Mas sua generosidade era maior do que qualquer rabugice. E a esta se seguiram outras tantas conversas nas quais aprendi, por exemplo, que “o cérebro é o único órgão sem conexão direta com o sistema excretor” – frase anatomicamente incorreta usada para se referir a um notório arquiteto comunista que jantava numa mesa próxima e sua incapacidade de se livrar de ideias ruins.
A entrevista foi publicada no jornal literário Rascunho. Ao longo de duas horas, mais ou menos, Millôr Fernandes, que numa época bem menos polarizada do que hoje irritava igualmente tucanos (os “fascistas” daquele tempo) e petistas, falou de si mesmo, de Machado de Assis (que agora voltou à moda), de seu eterno atrito com o mundo acadêmico (sem que ninguém o acusasse de anti-intelectualismo por isso) e dessa péssima mania que a história tem de criar heróis que depois viram ditadores.
Millôr morreu em 2012, vítima de complicações decorrentes de um AVC. Ele, que reclamava da “extrema indulgência” dos biógrafos e dizia que “brasileiro não sabe escrever biografia”, deve ser vítima, ainda este ano, de uma biografia escrita por um brasileiro.
Difícil não imaginar o que Millôr Fernandes, com seus olhinhos bem pequenos, os menores que já vi, e seu sorriso de uma franqueza quase infantil, estaria dizendo do cenário político e intelectual de hoje. Para os que não conseguem imaginar, bom, acredito que a entrevista abaixo dá uma boa ideia.
Em tempo: editei algumas partes da entrevista para adequar o vocabulário da conversa à nossa época tão cheia de suscetibilidades.
Por que o senhor você anda tão recluso?
Você quer que eu responda monossilabicamente ou que eu seja prolixo?
Pode ser prolixo. Tenho 36 páginas para usar.
Imagino sempre o ódio do próprio jornalista que fez a entrevista ao ouvir a gravação. Tem que ouvir dez vezes. Na terceira vez, já pensa: "Por que é que eu fui me meter nisso?"...
É muito chato mesmo. Mas, voltando, soube que o senhor não está dando mais entrevistas, não gosta de fotógrafos...

[Itens do conjunto de dados]

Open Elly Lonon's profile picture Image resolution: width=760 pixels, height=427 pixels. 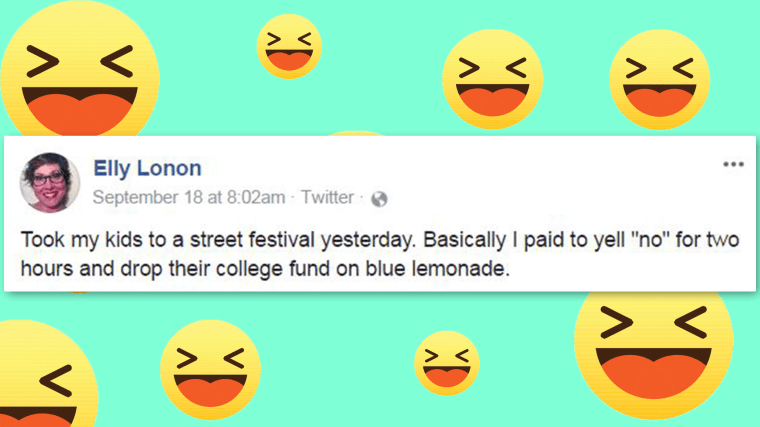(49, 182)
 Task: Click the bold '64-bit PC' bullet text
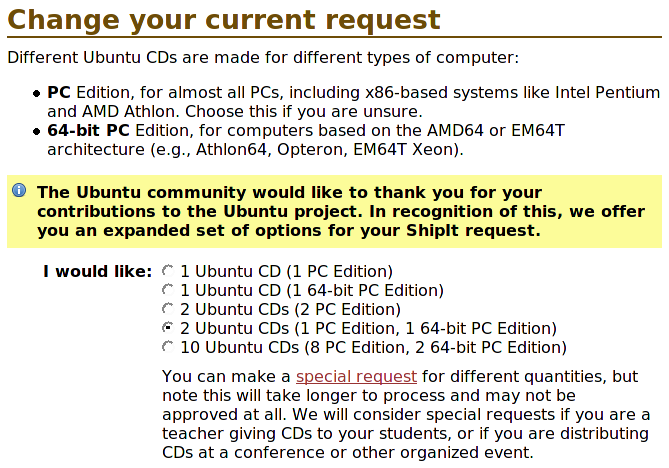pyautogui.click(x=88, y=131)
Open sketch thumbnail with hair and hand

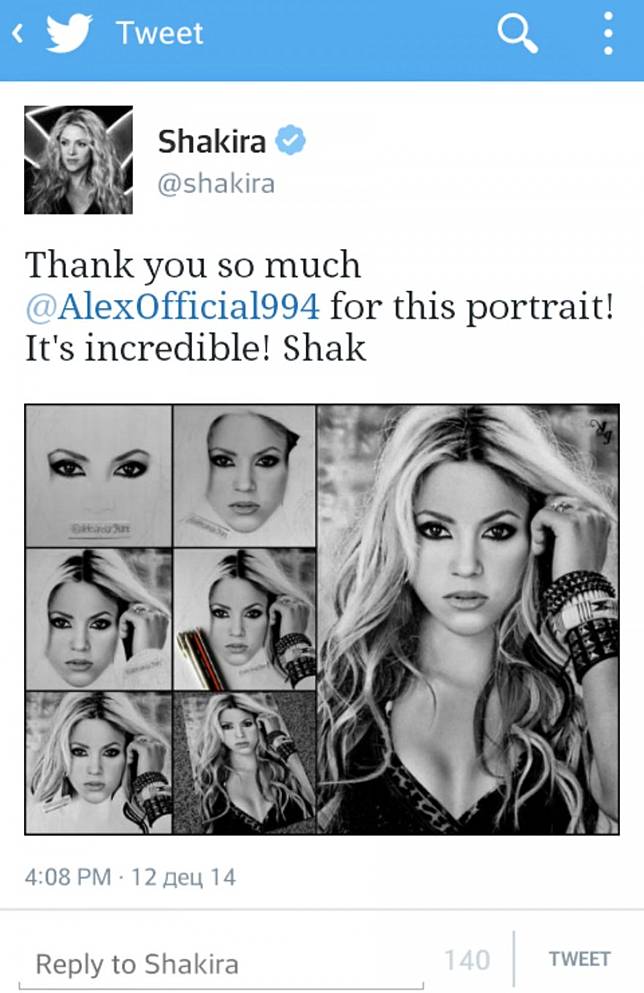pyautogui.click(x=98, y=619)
--
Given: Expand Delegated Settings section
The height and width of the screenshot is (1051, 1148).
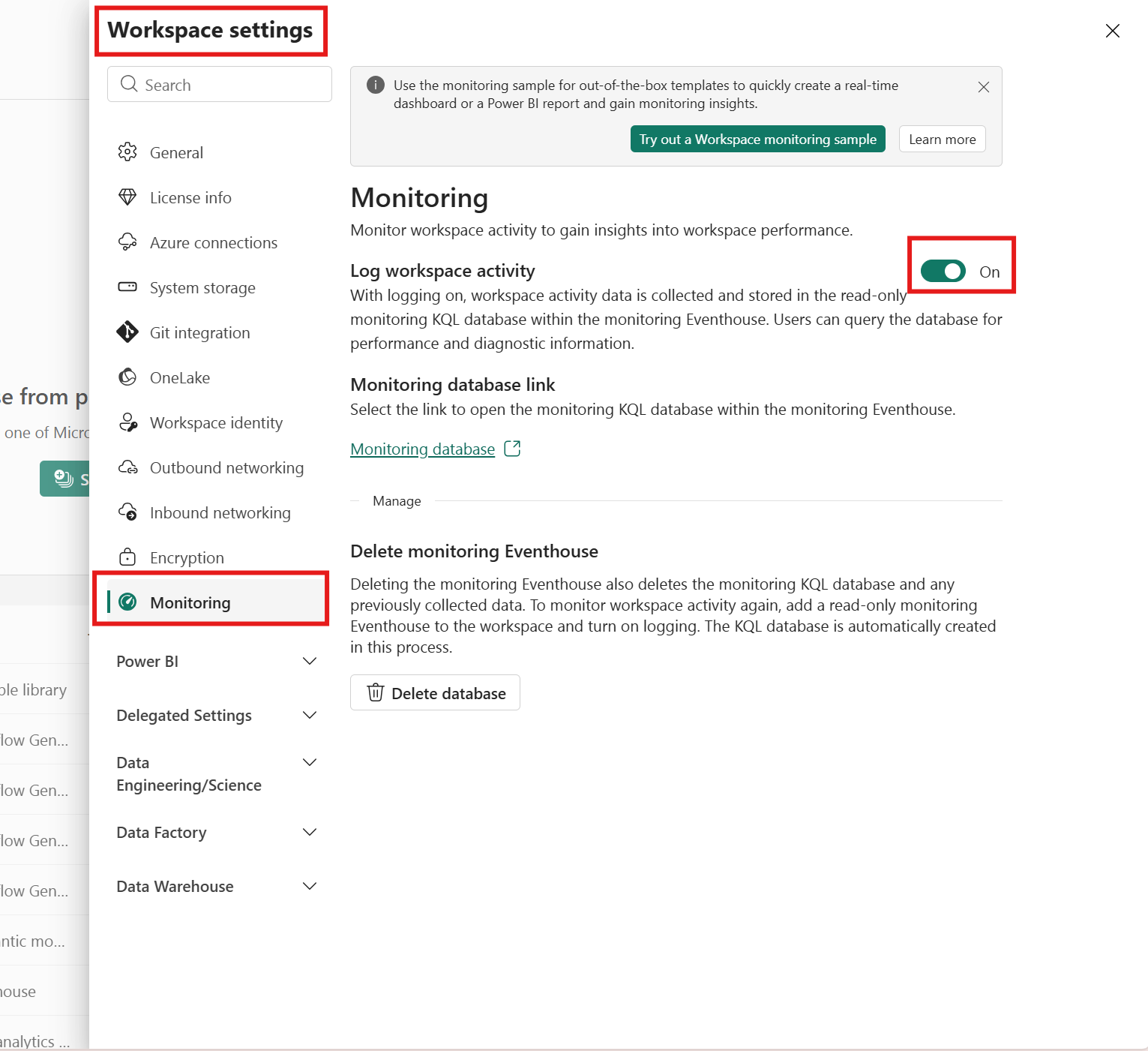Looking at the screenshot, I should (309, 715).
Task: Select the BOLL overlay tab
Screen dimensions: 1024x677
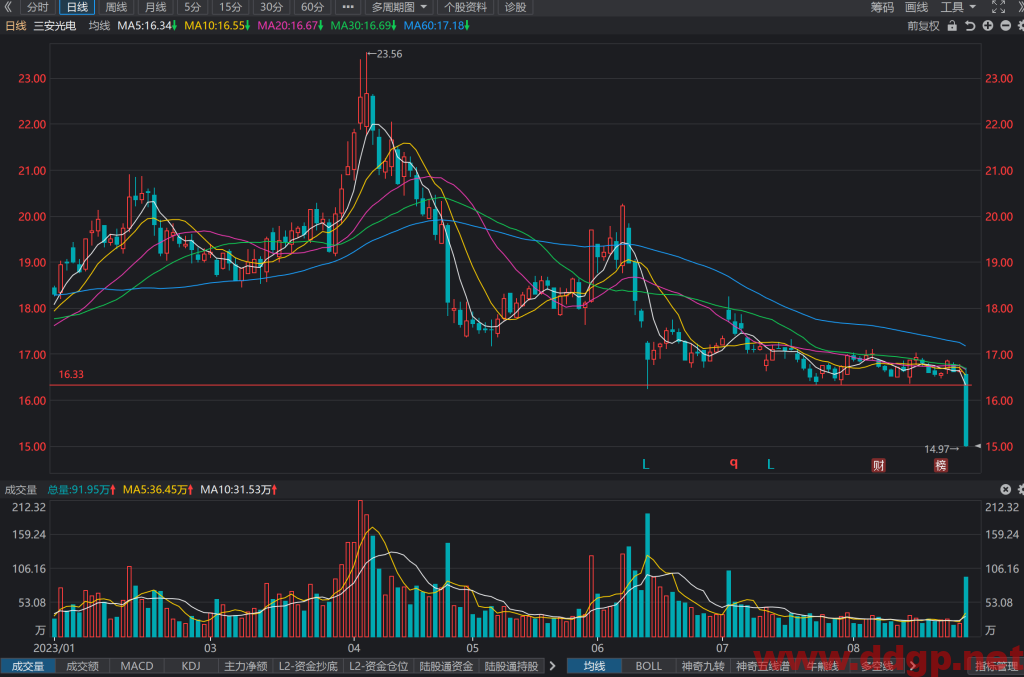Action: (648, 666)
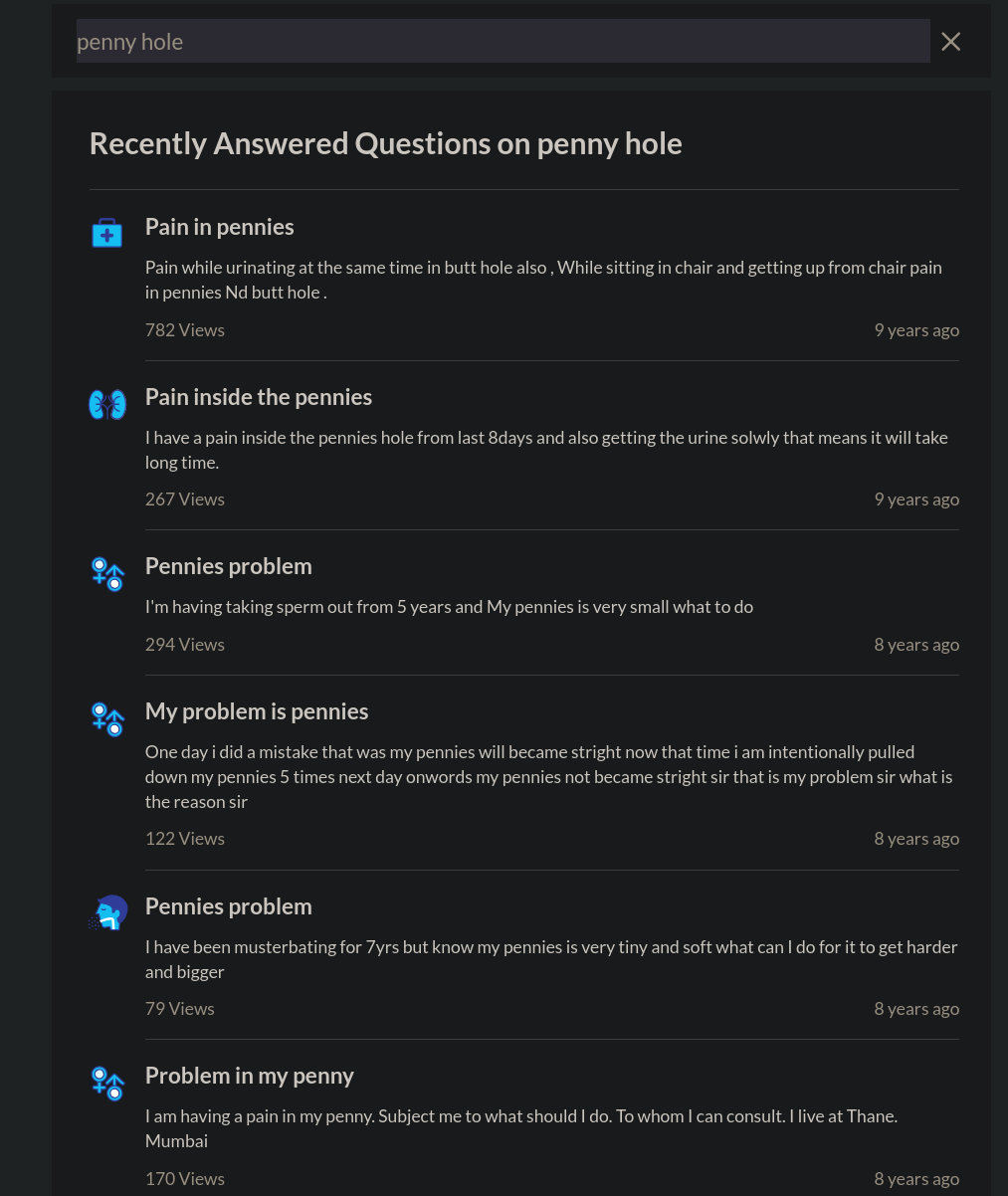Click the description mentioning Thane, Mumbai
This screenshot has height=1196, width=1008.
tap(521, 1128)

### Instruções da tarefa:
Pode reproduzir o trecho do texto sobre Millôr Fernandes entre "Você quer que" e "gosta de fotógrafos...", inclusive, atualizado com "repórter" no lugar de "jornalista"?

### Resposta da tarefa:
Você quer que eu responda monossilabicamente ou que eu seja prolixo?
Pode ser prolixo. Tenho 36 páginas para usar.
Imagino sempre o ódio do próprio repórter que fez a entrevista ao ouvir a gravação. Tem que ouvir dez vezes. Na terceira vez, já pensa: "Por que é que eu fui me meter nisso?"...
É muito chato mesmo. Mas, voltando, soube que o senhor não está dando mais entrevistas, não gosta de fotógrafos...